CAVURBA (2010), concebida para a exposição _PARALELA_, em São Paulo, situava-se ao ar livre, na entrada do recinto onde se deu a mostra. O público usava-a para conversar, fumar, esperar alguém antes de entrar para ver a mostra, sem ter a certeza se se tratava de uma das obras da exposição ou mobiliário urbano. Esta ambiguidade não preocupa Acosta, pelo contrário: a situação da peça no espaço público era essencial, pois se a obra estiver no interior do espaço expositivo teria sido lida como uma escultura e, provavelmente, a sua utilização tivesse sido mais próxima do ritual próprio da visita a arte (entrar, experimentar e sair) do que um uso real que foi o que teve.

Nem todos os projetos de Acosta são recintos autocontidos: alguns deles alteram o espaço de forma mais subtil , com os mesmos resultados. Um dos componentes da 8ª Bienal de Mercosul, em Porto Alegre, Brasil, da qual fui curador geral, era um espaço de encontro para os artistas, os mediadores e o público, que chamamos Casa M.

O coração deste projeto era a biblioteca que albergava o valioso arquivo da Bienal, que reflete a sua história expositiva.

Acosta concebeu _REPLIKASHELVESYSTEM_, a partir da qual realizou, posteriormente, uma versão em madeira industrial crua e a uma escala maior para o espaço FLORA, em Bogotá, Colômbia.
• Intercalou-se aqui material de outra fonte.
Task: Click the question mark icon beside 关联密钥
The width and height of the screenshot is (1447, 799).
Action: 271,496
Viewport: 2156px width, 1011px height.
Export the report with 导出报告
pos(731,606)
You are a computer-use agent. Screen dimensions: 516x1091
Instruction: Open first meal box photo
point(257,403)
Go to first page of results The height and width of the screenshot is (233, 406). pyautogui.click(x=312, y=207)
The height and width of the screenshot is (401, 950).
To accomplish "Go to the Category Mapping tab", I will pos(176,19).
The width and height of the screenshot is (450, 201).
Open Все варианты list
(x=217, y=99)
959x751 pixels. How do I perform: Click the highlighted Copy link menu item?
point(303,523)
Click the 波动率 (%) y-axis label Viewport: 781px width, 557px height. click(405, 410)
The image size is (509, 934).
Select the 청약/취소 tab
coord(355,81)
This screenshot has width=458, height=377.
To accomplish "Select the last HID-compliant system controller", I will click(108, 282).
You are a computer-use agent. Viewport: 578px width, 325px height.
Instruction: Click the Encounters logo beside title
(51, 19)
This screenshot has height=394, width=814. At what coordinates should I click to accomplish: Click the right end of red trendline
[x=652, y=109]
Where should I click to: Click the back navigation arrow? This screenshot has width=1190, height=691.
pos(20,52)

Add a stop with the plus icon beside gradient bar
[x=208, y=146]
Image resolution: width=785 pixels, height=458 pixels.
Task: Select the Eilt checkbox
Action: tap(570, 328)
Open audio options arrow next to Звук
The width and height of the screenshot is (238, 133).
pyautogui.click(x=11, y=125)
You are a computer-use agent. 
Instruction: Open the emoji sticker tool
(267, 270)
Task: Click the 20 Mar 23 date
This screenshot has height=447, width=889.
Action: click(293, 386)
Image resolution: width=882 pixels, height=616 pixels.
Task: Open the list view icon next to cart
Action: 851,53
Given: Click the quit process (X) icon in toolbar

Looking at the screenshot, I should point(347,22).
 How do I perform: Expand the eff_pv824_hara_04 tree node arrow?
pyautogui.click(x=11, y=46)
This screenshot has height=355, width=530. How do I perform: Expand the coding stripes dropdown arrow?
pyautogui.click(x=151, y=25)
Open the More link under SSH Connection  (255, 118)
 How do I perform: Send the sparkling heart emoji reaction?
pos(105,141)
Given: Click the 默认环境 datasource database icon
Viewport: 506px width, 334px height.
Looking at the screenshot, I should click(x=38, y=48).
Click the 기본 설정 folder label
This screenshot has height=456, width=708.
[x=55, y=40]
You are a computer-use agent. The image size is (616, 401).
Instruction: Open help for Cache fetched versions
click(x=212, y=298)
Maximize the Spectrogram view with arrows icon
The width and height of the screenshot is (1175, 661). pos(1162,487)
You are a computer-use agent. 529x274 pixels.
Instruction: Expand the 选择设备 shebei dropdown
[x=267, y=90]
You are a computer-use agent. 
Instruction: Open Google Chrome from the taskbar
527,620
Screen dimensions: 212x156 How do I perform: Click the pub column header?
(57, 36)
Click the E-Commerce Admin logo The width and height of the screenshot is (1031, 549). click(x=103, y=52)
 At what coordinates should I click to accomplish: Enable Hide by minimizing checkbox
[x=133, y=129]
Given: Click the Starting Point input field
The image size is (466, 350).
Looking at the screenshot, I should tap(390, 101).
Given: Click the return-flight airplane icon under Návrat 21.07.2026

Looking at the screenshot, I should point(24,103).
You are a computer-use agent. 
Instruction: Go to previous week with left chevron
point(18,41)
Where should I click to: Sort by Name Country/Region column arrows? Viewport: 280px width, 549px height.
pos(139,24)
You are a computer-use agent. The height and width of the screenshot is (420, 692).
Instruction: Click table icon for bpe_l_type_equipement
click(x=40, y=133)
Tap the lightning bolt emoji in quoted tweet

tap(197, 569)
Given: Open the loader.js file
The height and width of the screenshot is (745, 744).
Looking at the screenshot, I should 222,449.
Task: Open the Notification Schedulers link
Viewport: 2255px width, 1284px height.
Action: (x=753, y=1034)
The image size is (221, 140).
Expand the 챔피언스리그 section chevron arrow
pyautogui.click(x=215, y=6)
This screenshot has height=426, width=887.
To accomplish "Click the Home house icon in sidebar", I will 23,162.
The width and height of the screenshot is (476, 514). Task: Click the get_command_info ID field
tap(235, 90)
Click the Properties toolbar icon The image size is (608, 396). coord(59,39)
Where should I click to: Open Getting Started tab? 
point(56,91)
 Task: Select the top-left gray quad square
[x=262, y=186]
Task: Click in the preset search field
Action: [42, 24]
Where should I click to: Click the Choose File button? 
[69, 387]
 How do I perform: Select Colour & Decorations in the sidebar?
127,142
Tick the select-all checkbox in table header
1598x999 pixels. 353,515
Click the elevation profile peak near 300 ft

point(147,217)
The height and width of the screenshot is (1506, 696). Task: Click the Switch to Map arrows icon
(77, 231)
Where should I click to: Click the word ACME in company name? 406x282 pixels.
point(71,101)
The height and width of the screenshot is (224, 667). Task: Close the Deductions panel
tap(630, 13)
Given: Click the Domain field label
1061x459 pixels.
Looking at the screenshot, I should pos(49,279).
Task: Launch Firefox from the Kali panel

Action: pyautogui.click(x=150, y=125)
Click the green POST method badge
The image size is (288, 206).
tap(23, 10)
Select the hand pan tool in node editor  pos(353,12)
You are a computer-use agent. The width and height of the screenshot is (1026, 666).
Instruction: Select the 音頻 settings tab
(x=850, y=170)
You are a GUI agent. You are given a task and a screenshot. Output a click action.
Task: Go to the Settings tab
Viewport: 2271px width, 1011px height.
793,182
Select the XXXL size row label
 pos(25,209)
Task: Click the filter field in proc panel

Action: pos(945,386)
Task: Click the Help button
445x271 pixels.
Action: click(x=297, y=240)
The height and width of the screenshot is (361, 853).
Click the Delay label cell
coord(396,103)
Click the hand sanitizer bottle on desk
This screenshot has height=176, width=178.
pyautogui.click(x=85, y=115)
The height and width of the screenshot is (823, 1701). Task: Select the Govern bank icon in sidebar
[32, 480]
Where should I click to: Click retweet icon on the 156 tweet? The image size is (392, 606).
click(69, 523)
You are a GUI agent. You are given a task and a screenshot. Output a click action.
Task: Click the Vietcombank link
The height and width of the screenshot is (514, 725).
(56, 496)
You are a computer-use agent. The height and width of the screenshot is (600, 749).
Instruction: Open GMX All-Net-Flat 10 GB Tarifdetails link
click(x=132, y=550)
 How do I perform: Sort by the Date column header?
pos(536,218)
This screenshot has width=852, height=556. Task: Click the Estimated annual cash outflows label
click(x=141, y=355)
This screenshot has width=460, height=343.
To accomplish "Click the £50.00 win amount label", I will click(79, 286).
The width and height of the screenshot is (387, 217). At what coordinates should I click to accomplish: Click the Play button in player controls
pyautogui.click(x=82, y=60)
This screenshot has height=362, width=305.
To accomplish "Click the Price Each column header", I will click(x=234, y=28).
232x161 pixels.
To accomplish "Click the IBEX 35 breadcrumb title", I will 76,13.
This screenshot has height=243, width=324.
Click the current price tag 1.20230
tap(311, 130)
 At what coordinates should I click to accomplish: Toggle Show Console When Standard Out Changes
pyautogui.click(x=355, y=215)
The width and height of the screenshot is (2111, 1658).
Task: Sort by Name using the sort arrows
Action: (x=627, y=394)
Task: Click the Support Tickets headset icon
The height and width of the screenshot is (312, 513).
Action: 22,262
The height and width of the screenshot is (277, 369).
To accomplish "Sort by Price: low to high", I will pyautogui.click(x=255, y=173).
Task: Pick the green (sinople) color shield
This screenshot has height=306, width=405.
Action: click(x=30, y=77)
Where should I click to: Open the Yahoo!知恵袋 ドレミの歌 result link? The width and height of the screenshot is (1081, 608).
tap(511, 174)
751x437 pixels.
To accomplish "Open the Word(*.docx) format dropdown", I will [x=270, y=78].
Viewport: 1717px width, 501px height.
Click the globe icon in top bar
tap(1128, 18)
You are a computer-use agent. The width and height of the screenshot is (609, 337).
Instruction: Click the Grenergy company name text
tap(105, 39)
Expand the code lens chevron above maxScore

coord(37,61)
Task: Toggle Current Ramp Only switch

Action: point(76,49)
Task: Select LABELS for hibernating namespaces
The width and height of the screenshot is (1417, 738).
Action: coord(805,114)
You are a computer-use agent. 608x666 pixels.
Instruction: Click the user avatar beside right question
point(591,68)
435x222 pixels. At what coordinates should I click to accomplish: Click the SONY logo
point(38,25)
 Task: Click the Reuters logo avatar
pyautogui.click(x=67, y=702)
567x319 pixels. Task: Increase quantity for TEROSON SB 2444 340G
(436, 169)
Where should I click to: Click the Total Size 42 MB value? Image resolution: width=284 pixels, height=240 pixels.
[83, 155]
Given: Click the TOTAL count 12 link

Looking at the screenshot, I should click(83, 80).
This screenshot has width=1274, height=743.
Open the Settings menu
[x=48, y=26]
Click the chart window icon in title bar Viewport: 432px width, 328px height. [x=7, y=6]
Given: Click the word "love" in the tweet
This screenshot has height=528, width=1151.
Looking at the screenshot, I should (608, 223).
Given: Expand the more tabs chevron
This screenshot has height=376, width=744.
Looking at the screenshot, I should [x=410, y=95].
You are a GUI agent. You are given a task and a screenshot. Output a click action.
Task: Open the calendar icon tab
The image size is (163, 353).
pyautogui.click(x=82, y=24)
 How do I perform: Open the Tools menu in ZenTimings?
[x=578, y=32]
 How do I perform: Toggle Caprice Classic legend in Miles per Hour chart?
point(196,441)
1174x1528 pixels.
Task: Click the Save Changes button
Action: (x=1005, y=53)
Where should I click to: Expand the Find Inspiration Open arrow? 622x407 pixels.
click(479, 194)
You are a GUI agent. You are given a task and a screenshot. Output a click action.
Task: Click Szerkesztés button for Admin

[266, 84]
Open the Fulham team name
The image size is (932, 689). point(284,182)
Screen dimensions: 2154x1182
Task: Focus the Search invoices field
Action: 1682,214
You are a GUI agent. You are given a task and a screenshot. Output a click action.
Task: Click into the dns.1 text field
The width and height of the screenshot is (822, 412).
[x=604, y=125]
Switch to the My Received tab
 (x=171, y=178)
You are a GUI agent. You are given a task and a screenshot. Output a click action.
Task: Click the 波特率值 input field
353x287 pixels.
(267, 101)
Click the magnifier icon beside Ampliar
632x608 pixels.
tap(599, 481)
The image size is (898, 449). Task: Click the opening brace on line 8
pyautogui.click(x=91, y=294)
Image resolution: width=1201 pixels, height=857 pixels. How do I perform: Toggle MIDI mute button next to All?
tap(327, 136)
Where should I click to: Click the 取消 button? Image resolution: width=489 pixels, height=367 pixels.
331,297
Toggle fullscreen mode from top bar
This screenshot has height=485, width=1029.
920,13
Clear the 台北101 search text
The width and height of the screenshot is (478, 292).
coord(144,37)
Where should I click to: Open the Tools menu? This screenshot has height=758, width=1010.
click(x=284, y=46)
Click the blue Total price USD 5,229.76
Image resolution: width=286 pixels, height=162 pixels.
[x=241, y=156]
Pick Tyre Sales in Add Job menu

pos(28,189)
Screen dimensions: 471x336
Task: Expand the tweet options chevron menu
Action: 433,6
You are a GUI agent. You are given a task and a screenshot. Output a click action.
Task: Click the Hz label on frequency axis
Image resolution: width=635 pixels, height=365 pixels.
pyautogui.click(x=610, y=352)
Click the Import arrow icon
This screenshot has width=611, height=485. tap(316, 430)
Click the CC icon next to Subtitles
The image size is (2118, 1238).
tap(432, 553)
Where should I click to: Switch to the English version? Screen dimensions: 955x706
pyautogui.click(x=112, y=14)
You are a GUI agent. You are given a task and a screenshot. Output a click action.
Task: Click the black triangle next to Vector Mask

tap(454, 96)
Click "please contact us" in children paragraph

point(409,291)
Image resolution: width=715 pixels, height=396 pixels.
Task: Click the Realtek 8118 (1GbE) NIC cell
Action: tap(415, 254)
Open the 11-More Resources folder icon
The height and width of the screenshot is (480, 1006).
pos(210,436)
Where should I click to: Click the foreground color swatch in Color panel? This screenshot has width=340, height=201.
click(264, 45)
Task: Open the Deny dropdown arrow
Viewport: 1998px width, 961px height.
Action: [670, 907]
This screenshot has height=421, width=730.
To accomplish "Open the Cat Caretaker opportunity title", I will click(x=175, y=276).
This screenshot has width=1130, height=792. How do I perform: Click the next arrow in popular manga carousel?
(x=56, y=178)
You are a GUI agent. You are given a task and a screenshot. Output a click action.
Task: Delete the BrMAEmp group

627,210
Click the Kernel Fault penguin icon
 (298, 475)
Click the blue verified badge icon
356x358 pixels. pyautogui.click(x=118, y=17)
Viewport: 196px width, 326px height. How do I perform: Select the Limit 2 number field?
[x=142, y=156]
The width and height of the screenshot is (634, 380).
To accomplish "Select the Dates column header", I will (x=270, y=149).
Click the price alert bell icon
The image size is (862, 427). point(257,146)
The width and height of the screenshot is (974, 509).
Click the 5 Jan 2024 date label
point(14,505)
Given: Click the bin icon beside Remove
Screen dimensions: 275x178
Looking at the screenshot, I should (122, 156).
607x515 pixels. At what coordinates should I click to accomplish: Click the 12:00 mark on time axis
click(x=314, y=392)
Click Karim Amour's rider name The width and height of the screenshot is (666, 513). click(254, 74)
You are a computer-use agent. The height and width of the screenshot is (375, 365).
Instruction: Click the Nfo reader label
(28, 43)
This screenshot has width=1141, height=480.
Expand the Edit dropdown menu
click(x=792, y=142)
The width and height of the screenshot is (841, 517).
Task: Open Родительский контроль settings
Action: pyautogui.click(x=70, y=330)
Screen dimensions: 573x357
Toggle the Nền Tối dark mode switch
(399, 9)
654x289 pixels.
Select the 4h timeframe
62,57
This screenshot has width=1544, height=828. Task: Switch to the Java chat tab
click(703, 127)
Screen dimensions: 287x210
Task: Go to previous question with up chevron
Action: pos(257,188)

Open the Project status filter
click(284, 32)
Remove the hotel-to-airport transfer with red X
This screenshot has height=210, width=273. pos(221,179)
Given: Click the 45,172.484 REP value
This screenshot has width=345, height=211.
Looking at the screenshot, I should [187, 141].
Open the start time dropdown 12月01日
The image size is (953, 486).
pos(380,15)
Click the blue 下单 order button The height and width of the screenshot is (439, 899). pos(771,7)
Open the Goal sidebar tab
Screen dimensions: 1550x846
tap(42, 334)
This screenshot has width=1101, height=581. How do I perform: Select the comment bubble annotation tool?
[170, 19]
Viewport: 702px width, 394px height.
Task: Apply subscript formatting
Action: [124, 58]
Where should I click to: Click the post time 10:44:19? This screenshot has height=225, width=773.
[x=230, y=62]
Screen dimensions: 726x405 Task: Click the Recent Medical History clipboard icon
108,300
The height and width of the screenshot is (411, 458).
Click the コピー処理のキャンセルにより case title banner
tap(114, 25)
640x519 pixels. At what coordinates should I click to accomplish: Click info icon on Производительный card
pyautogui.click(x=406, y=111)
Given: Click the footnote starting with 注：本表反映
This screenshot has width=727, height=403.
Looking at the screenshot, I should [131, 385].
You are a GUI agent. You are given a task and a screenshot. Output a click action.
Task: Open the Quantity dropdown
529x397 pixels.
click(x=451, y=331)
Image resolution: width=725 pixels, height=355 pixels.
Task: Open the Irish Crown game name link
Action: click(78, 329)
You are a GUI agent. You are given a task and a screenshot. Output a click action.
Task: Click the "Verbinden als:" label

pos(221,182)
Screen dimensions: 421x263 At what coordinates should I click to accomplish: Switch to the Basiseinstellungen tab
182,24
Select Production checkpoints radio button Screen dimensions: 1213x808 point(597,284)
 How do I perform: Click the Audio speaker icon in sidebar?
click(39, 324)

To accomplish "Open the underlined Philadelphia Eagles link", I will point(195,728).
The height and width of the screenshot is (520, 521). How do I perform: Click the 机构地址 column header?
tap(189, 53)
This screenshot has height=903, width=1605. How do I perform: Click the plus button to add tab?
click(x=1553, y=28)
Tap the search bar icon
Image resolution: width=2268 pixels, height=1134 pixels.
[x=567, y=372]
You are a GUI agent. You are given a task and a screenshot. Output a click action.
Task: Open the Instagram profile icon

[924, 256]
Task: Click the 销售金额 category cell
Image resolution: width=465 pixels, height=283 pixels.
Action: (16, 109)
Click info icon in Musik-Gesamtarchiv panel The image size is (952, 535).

Trata-se de uma biblioteca estritamente funcional (vista de frente, tem uma retícula completamente regular), mas com um jogo formal que alterava completamente a percepção do espaço: tanto na vista lateral como na planta, as superfícies verticais e horizontais que conformam a biblioteca, foram cortadas em zig-zag e encaixadas para que formem altos e baixos em ambos os sentidos.

O efeito óptico altera completamente o espaço sugerindo movimento ao variar a posição e segundo o ângulo de onde se vê.

Acosta complementou a biblioteca com uma viga aérea, uma coluna e um banco que ajudam a integrar o espaço circundante dentro da área de influência da biblioteca.

Acosta está consciente o potencial transformador da arte quando faz a transferência para a esfera do design, cuja necessidade de resolver em termos estéticos uma prioridade funcional, torna-o mais próximo do uso por parte das pessoas. Referindo-se a este assunto, Acosta afirmou: “ Todos eles, além de terem uma situação, digamos, mais escultórica, ou seja apresentam uma visualidade interessante, materiais, estruturação…também podem ser vistos como pequenas arquiteturas em função da cobertura. A possibilidade de se sentar aproxima-os do mobiliário urbano e do design. Quando estão sentadas entre outras coisas, as pessoas podem observar o ambiente em redor. São, então, como dispositivos que potencializam o ambiente indicando, no caso da cidade, espaços de exclusão”. A arquitetura escultórica de Acosta representa justamente o oposto, apresentando espaços de inclusão onde o espectador exerce o seu direito civil de expressão.


José Roca

Curador adjunto Estrellita B. Brodsky de Arte Latinoamericano, Tate Modern, Londres e Diretor Artístico da FLORA ars+natura, em Bogotá.